The stitches are removed 10–14 days postoperatively. Active quadriceps contraction exercises are allowed at the earliest possible time frame. Light sports activities such as jogging, swimming, and bicycling will be allowed 4 months postoperatively. Return to contact sports activities are allowed 10–12 months following the surgery.
2.3. Pearls and pitfalls
This technique is simple and processes in the same steps of a standard anatomic single-bundle ACL reconstruction. The difference is only of the preservation of the ACL remnant to get more advantages as have been discussed previously.
The pearls and pitfalls of this procedure are shown in Table 1.
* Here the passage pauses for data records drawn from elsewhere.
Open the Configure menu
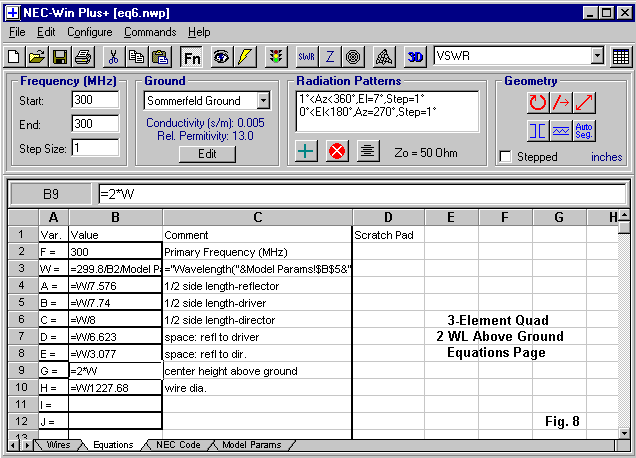 click(90, 32)
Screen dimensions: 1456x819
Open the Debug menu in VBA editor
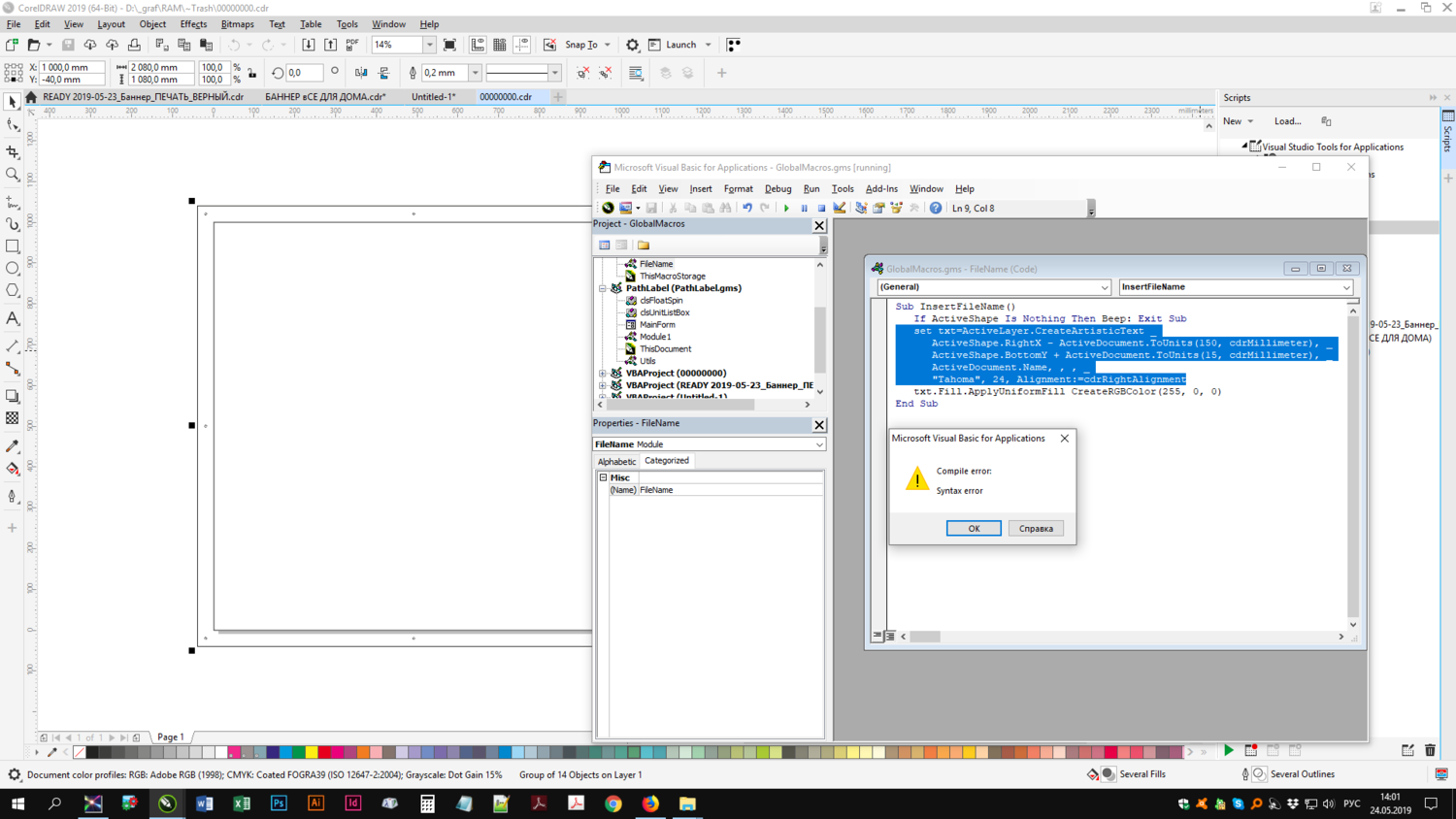(x=778, y=189)
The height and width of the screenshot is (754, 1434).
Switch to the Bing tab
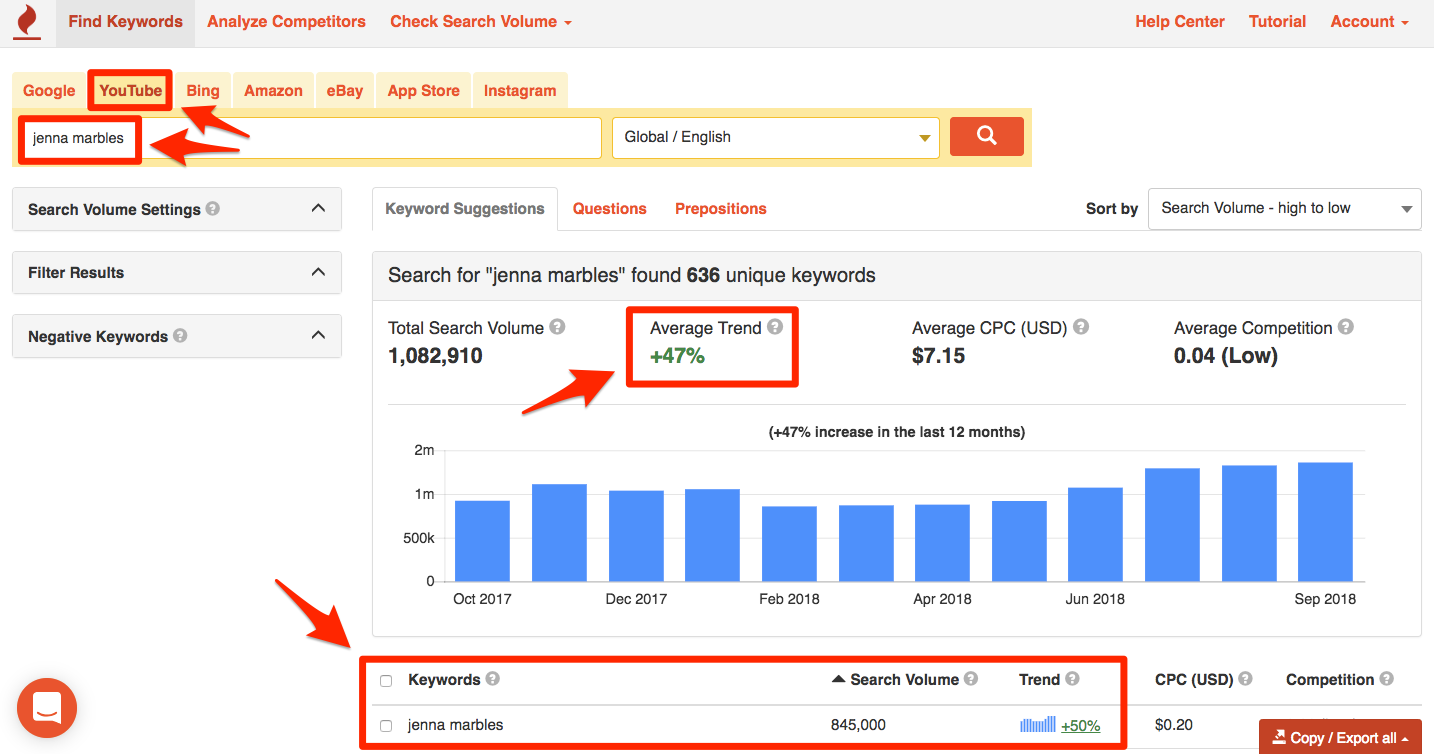(202, 90)
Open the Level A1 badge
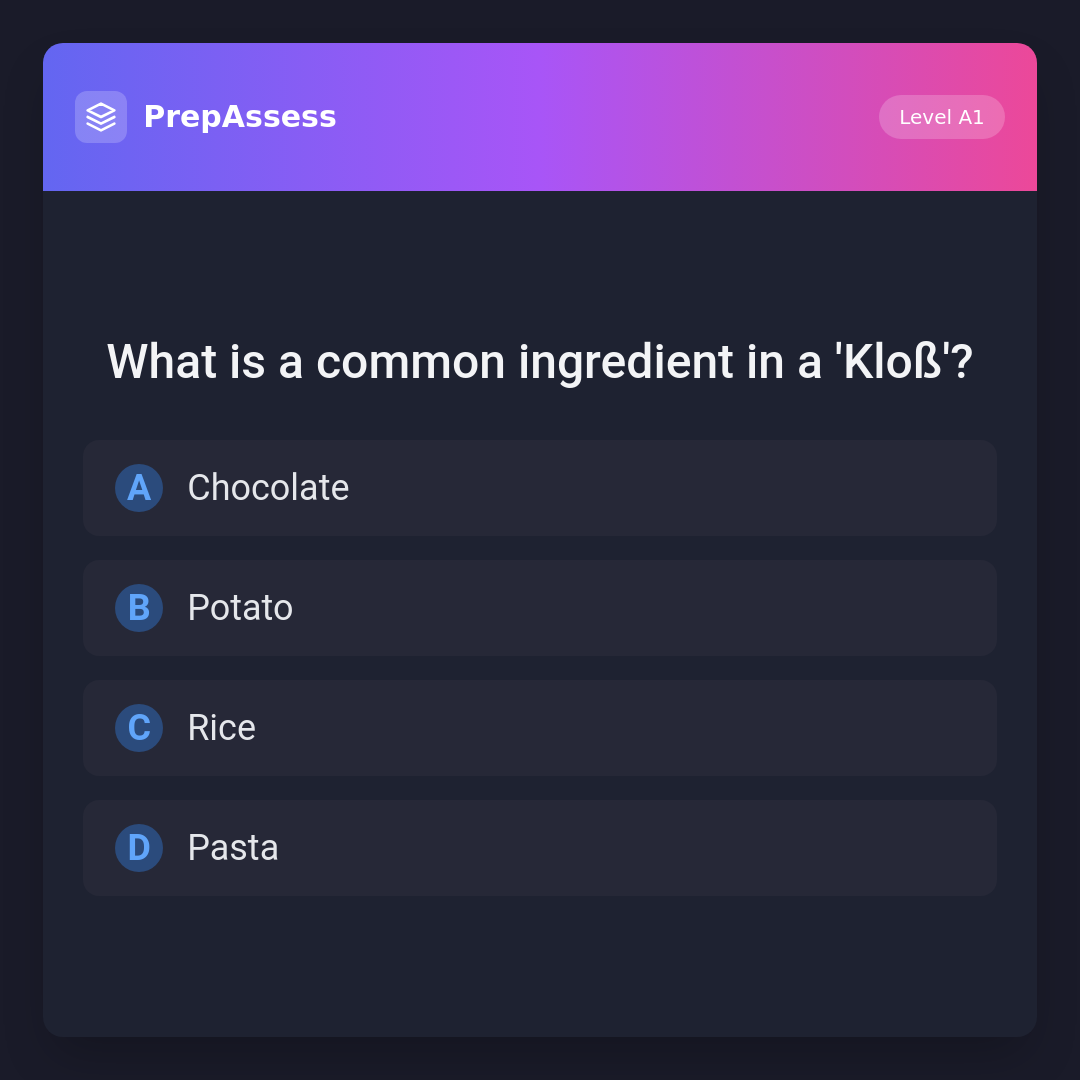The image size is (1080, 1080). coord(941,117)
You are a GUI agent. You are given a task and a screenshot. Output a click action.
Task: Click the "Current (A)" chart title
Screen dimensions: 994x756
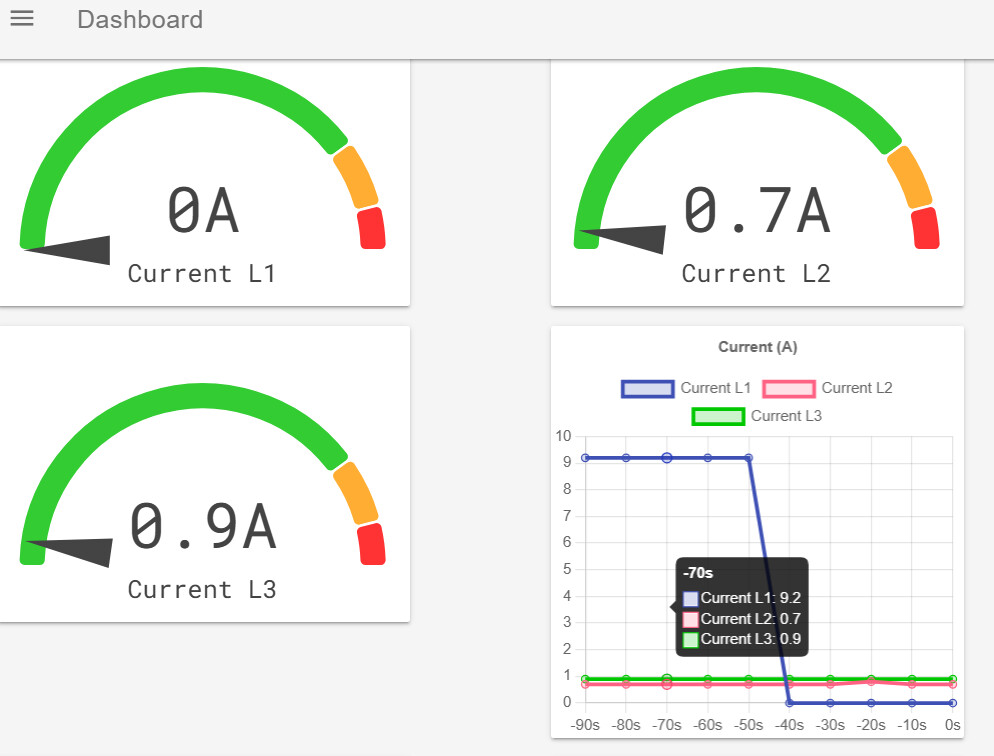(757, 347)
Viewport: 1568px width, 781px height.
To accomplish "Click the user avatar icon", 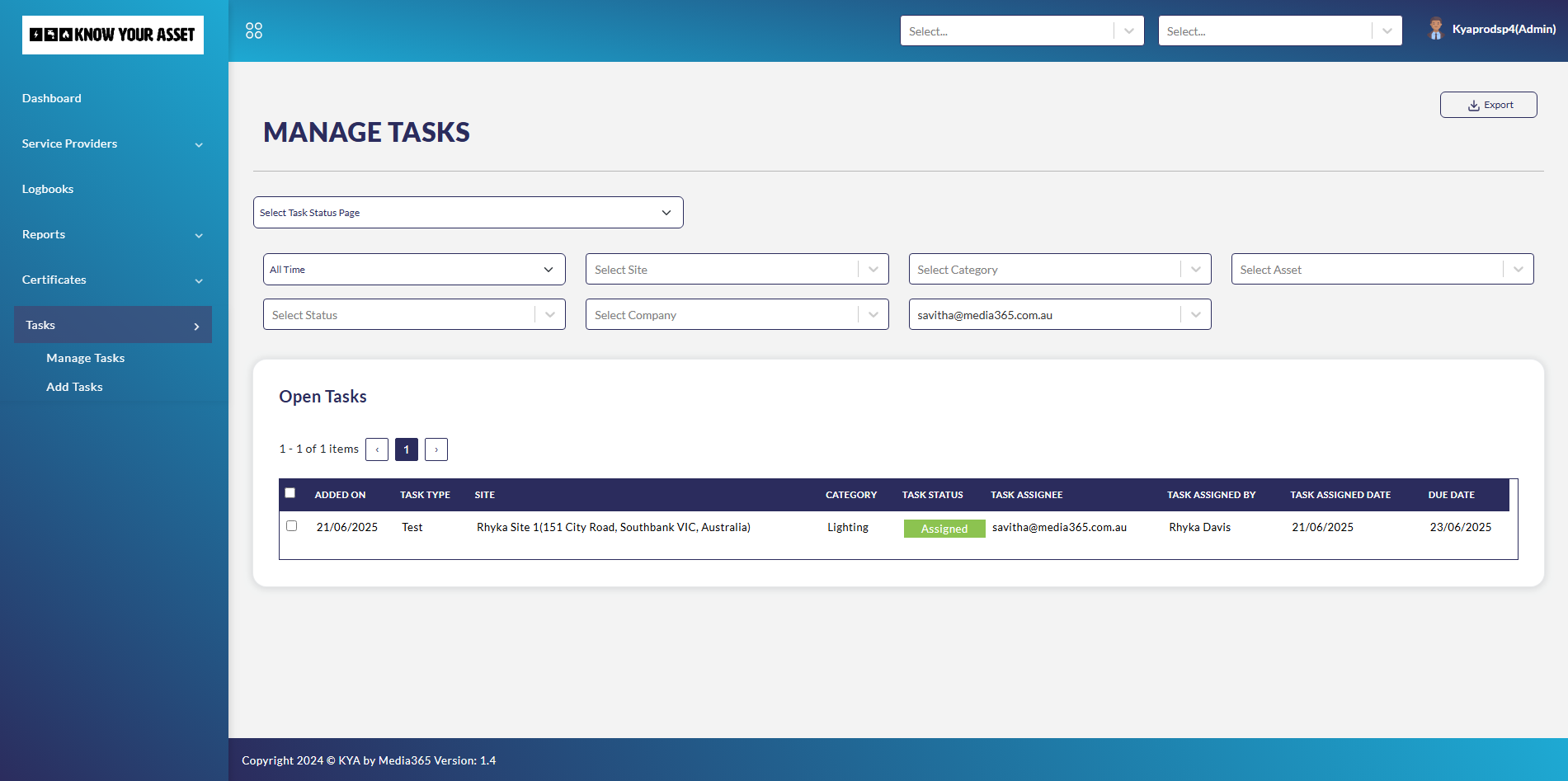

|Simple, needs minimal technical demand as compared with the standard anatomic single-bundle ACL reconstruction||Clear identification of the center of both, the femoral and tibial footprints using bony ridges as reference|
|Some studies have reported achievement of greater knee stability and better proprioceptive functions||The appropriate graft position should be of greater concern than remnant preservation without anatomical graft placement|
|The RCTs show that the remnant-preserving ACL reconstruction has less tibial tunnel widening postoperatively||Most of the anterior tibial footprint stump of the ACL remnant should be removed to prevent anterior impingement of the graft or tissue (cyclops lesion) during full knee extension|
|Strict postoperative care is the key to obtaining good results|
The anatomical single-bundle ACL reconstruction with remnant augmentation or preservation is the optional reconstruction technique that has shown comparable results with standard ACL reconstruction. This technique has theoretical advantages in the improvement of the stability of the knee, promotion of graft healing, preservation of the proprioceptive functions, and resulting good to excellent clinical outcomes. Although the studies have shown no significant benefits, this technique has a significantly lower incidence of tibial tunnel widening postoperatively and has exhibited no additional complications, including the occurrence of cyclops lesions.
There is no support funding for the publication.
Conflict of interest
The author declares that no conflicts of interest exist.